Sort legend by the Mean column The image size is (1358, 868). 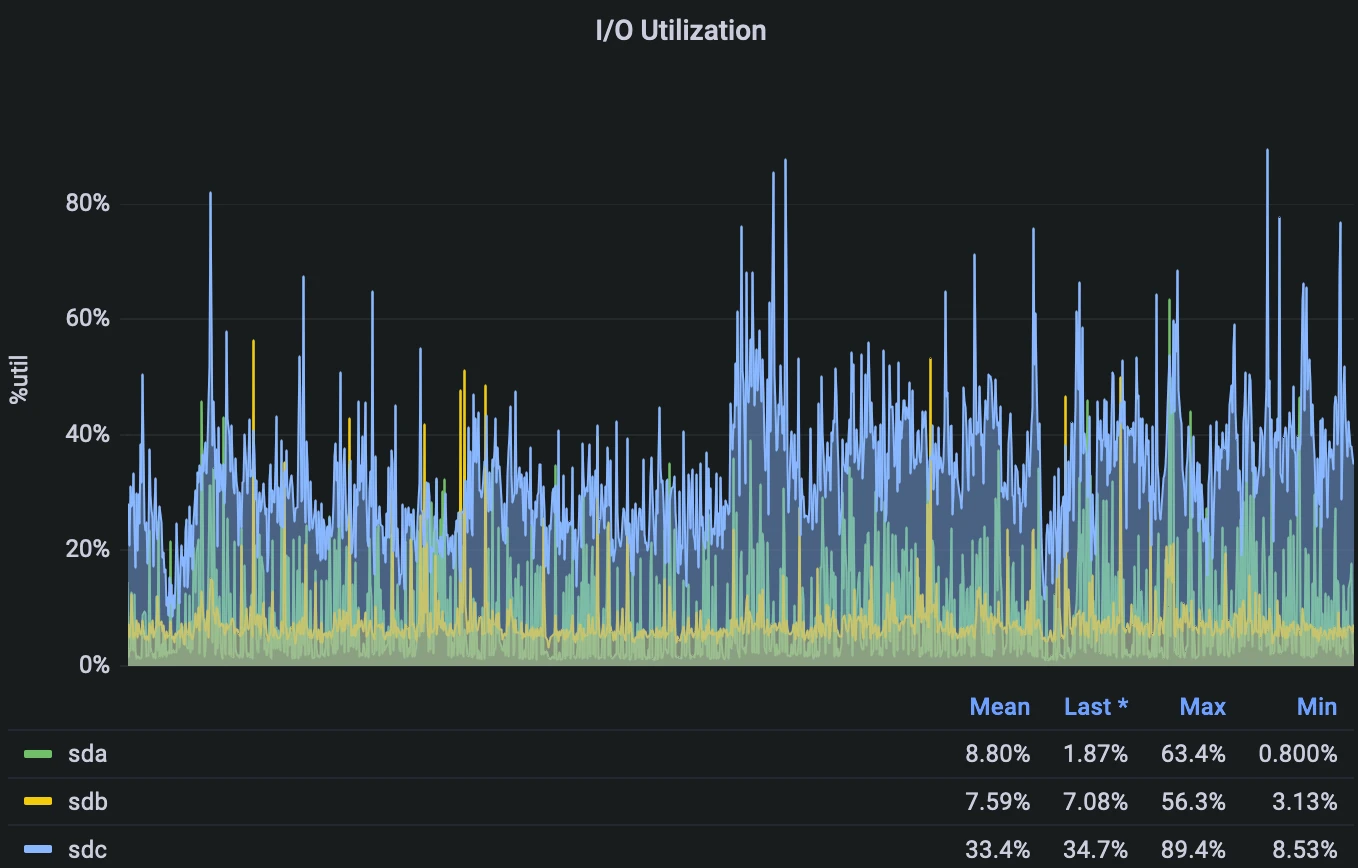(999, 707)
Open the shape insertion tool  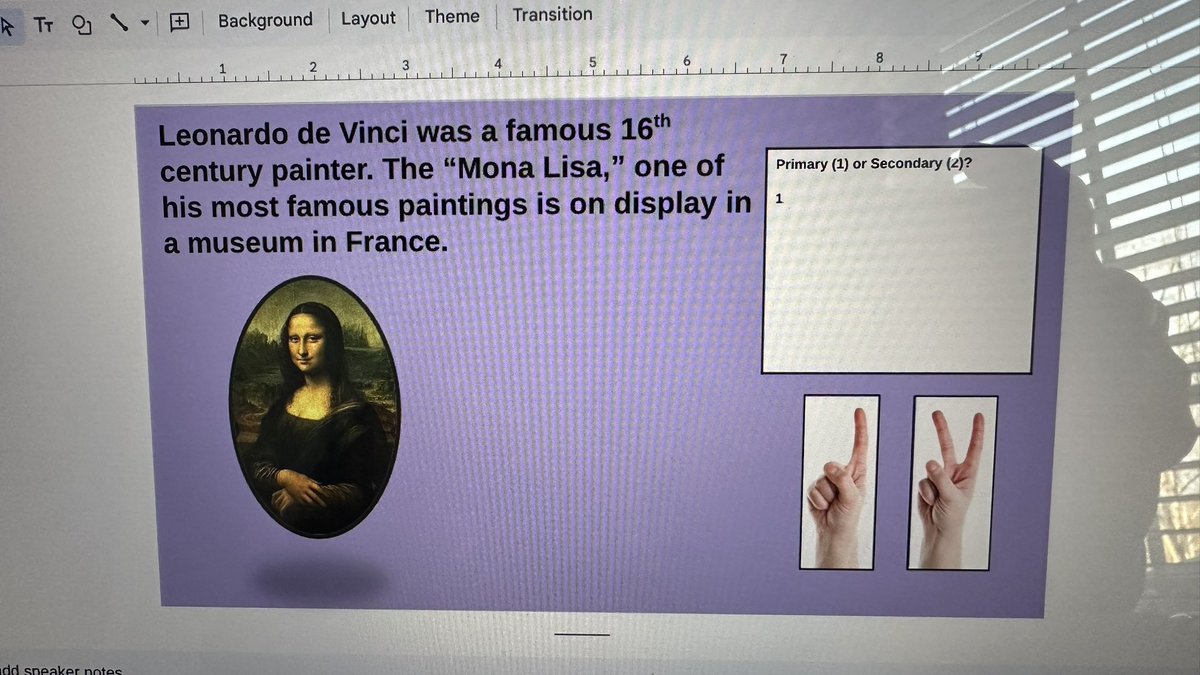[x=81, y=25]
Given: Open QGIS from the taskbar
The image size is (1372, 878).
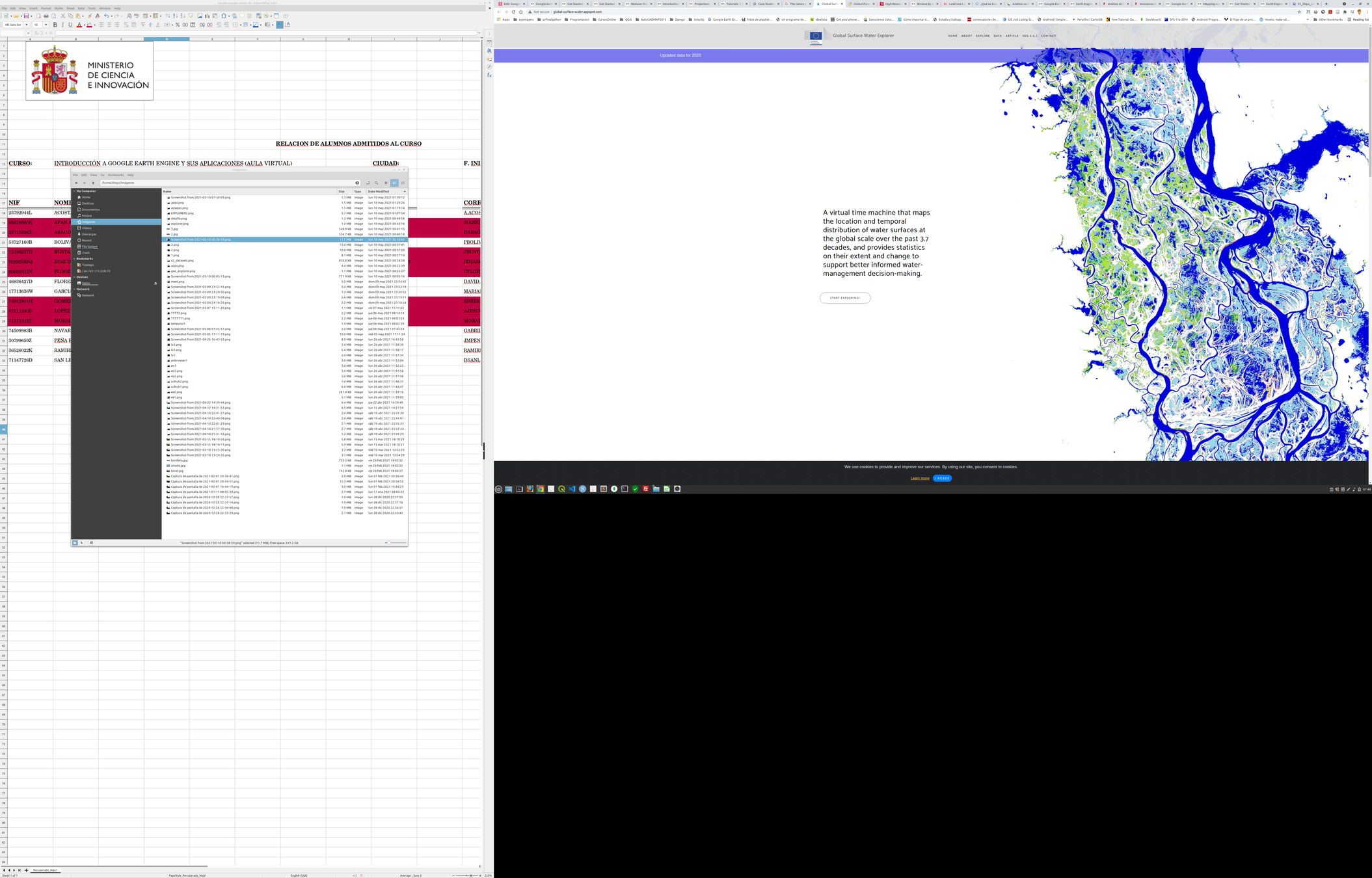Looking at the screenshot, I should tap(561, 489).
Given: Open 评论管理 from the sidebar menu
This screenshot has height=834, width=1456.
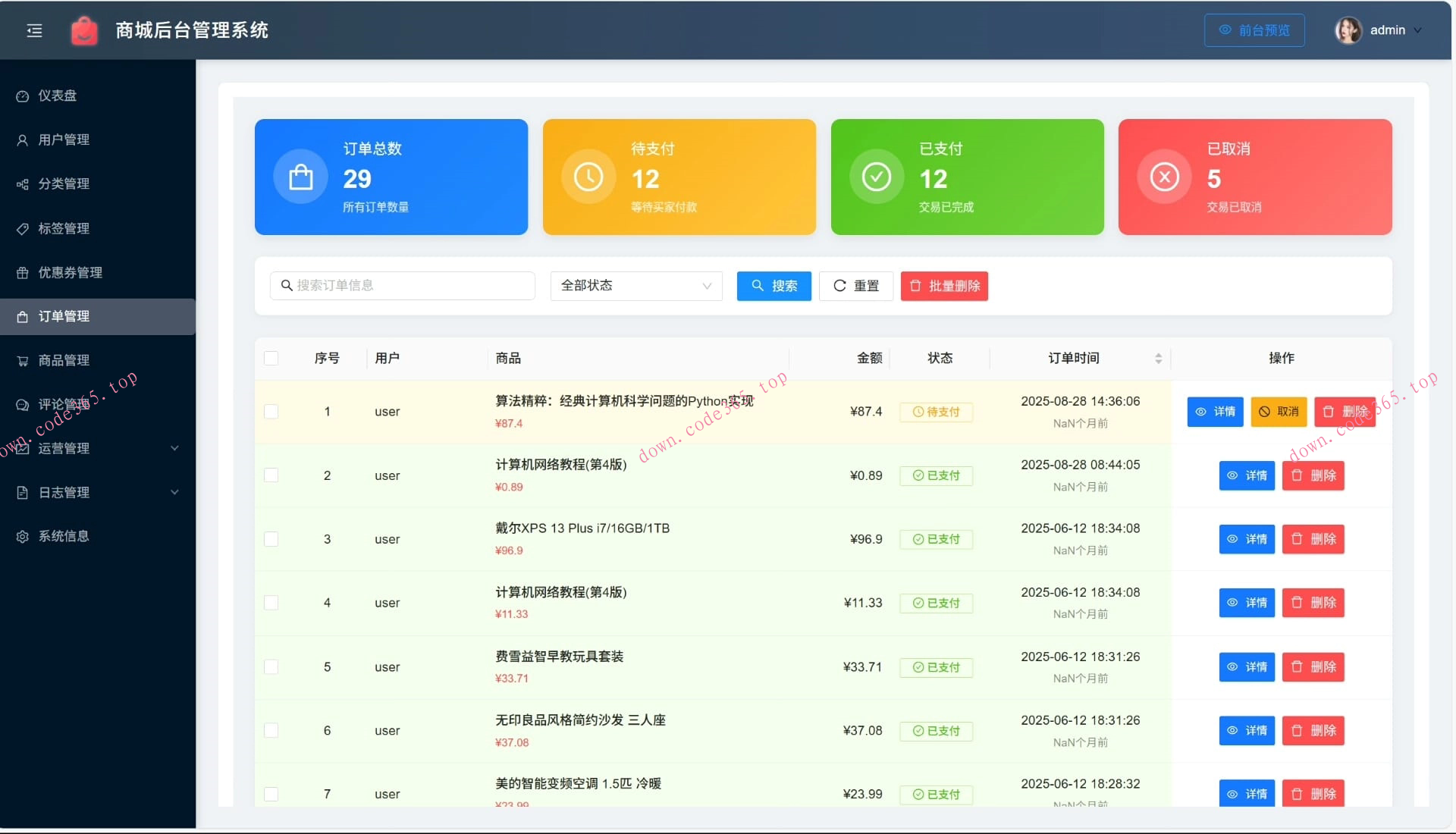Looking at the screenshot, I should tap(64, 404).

Task instructions: Extract the rows starting at the line containing "Given: Open 评论管理 from the sidebar menu" and ending with the last row, copying them word for word. Omit the pictures.

Task answer:
Given: Open 评论管理 from the sidebar menu
This screenshot has height=834, width=1456.
Looking at the screenshot, I should tap(64, 404).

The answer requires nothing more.